VorZakone
What would Kenny G do?
- Joined
- May 9, 2013
- Messages
- 37,138
MATTHEW MILLER: I don’t think we knew at that time — and maybe still don’t to this day — how much was actual skepticism on [Zelenskyy’s] part and how much was putting forward a brave face to keep his economy from crumbling and a refugee crisis from happening. For all the skepticism that the Ukrainians weren’t doing enough to prepare in advance, I think the early days of the war disproved that idea.
GEN. MARK MILLEY: There are indicators that you can tell as a professional soldier that separate the real thing from exercises, certain things you’re doing in exercises that you don’t do for invasions, and certain things you do in an invasion that you don’t do for exercises — a lot of it’s logistics, hospitals, tents, evacuation, blood, mobilization of doctors and nurses and medical people. The significant amounts of ammunition and getting them stored. Then the scale, the size. If you do an exercise and you have 200,000 troops, that’s very expensive. That’s a lot of money. They put it together in September, October, and then all sudden, you’ve still got those guys in the field in November? In December, it’s like, What are you doing? No one exercises that long. What kind of exercise is that?

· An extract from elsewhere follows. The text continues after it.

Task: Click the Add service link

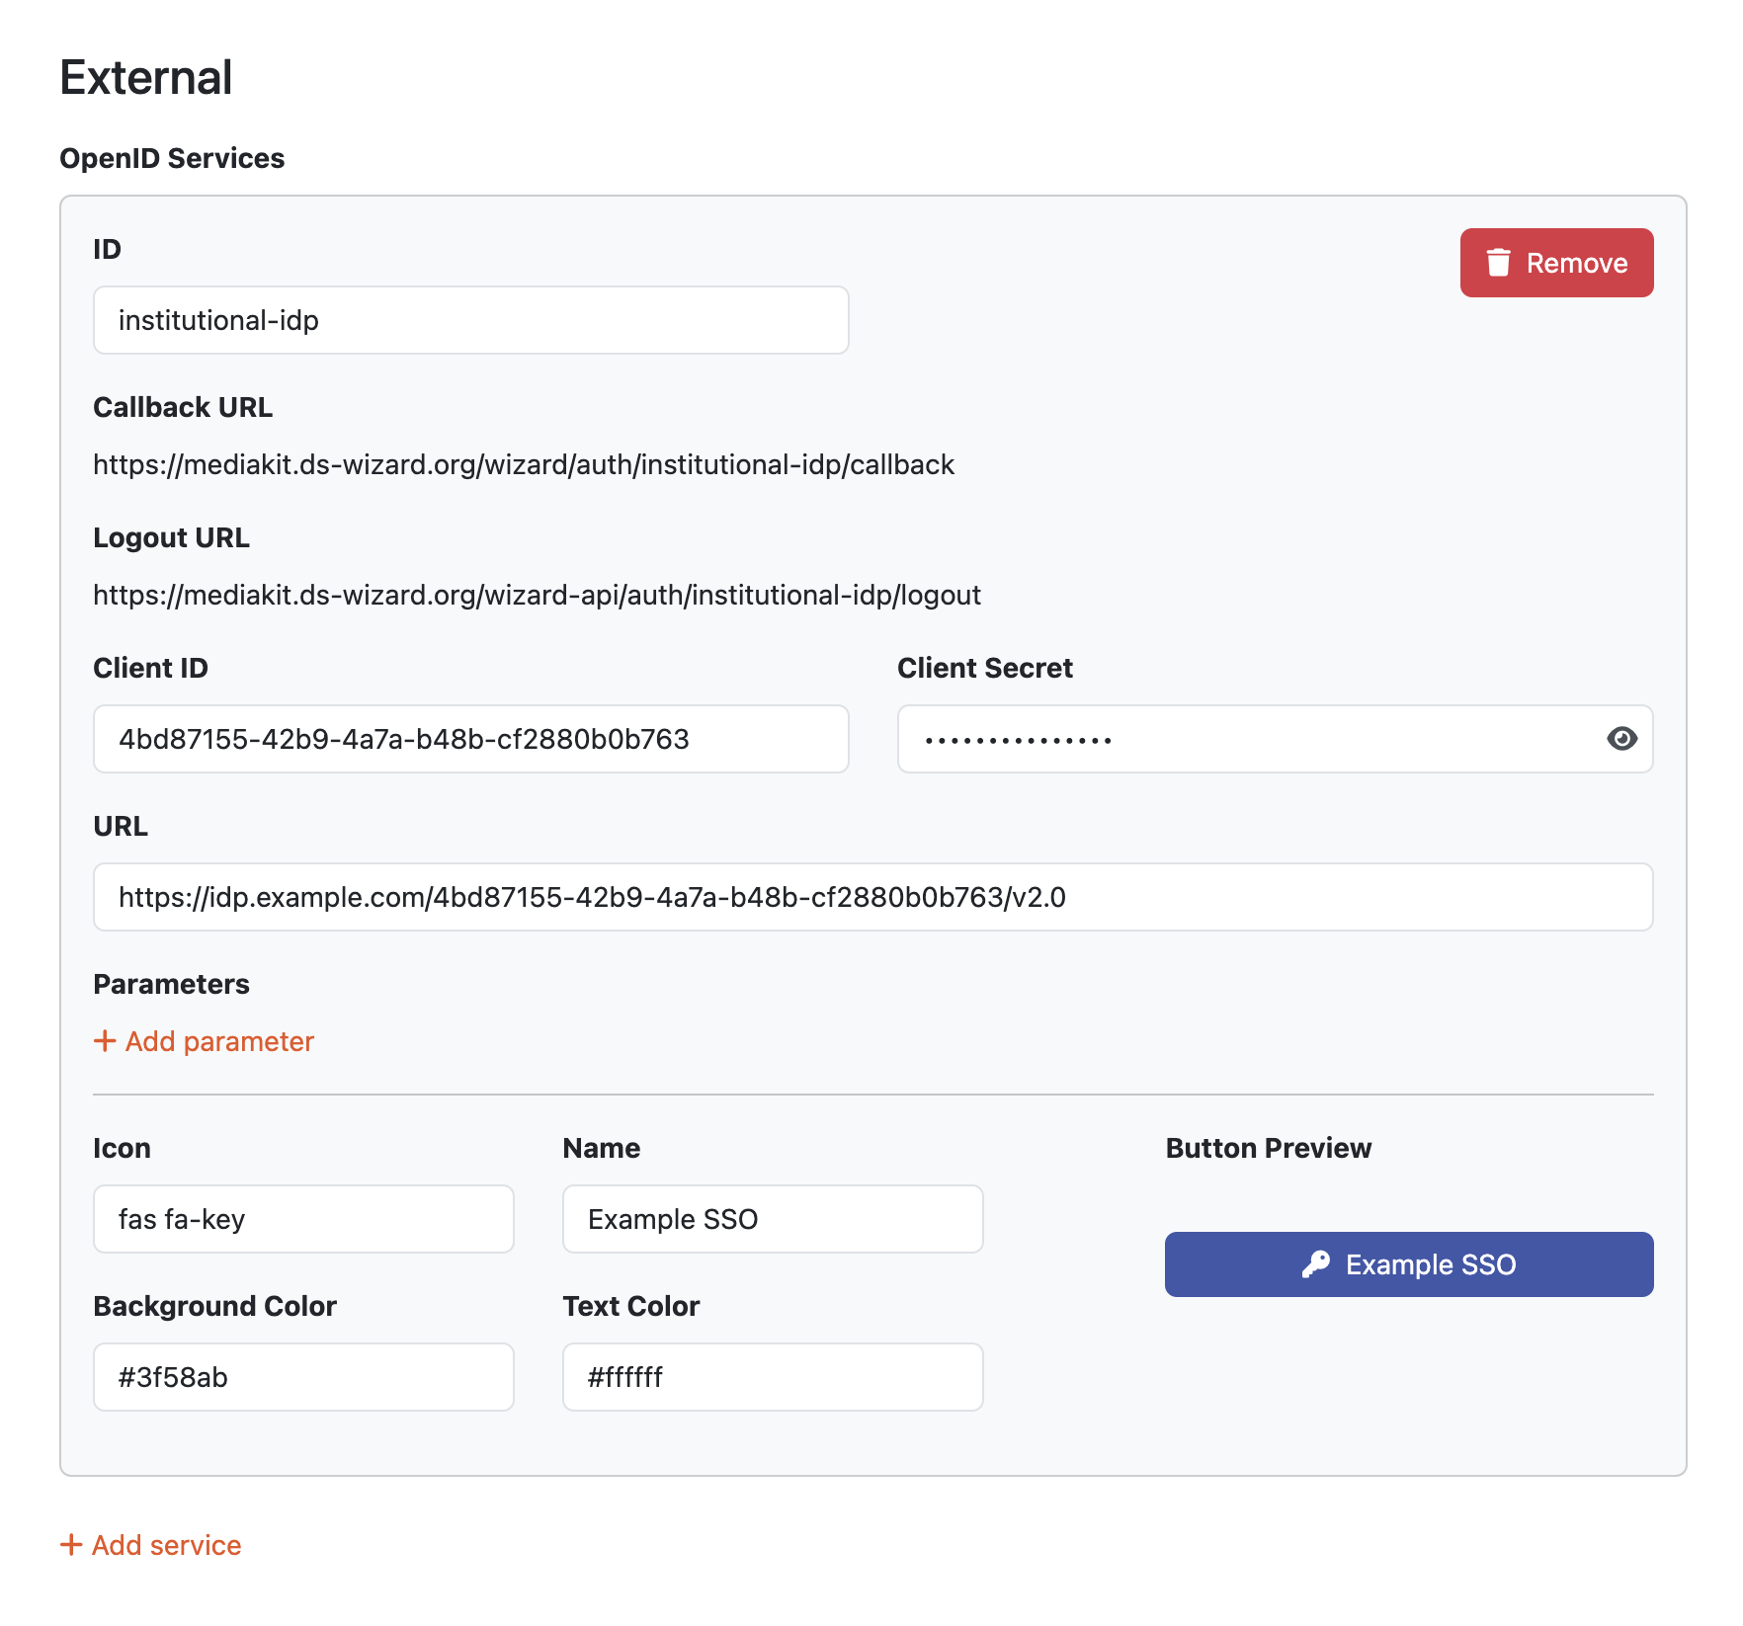Action: click(x=151, y=1545)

BILL BURNS: The president made the decision to declassify some of our intelligence relatively early on, which is always a complicated choice to make. Along with my colleagues in the intelligence community, the DNI and others, I believe strongly that it was the right choice. I had seen too many instances where Putin had created false narratives that we never caught up to.
DAME KAREN PIERCE: We knew that the French and Germans had the same reports that we had. We were puzzled by their insistence that he would not invade. When I asked the Germans, they said they wanted to keep an open mind. Scholz has said it — they just were wrong. They hoped for the best.
JOHN SULLIVAN, U.S. ambassador to Russia, Moscow: People had a hard time believing that there was going to be a major land war in Europe. “Yeah, maybe it’ll be like 2014-15 — there’ll be some ‘little green men,’ and there’ll be a minor incursion here, etc.” I was saying: “No. What they’re massing is not what happened in 2014-15. This is a World War II-style, or 1968 Warsaw Pact invasion of Czechoslovakia-style military operation.” That’s what they had trouble wrapping their minds around.
AMANDA SLOAT: It got to the point where we had to say to the Europeans, “Fine, we can agree to disagree analytically, but let’s start planning as if we are right. If we are right, then we’re in a good place because we’ve got all our planning. If you’re right, that’s the best possible outcome because then there’s not going to be an invasion — at best, this will have just been a waste of time.”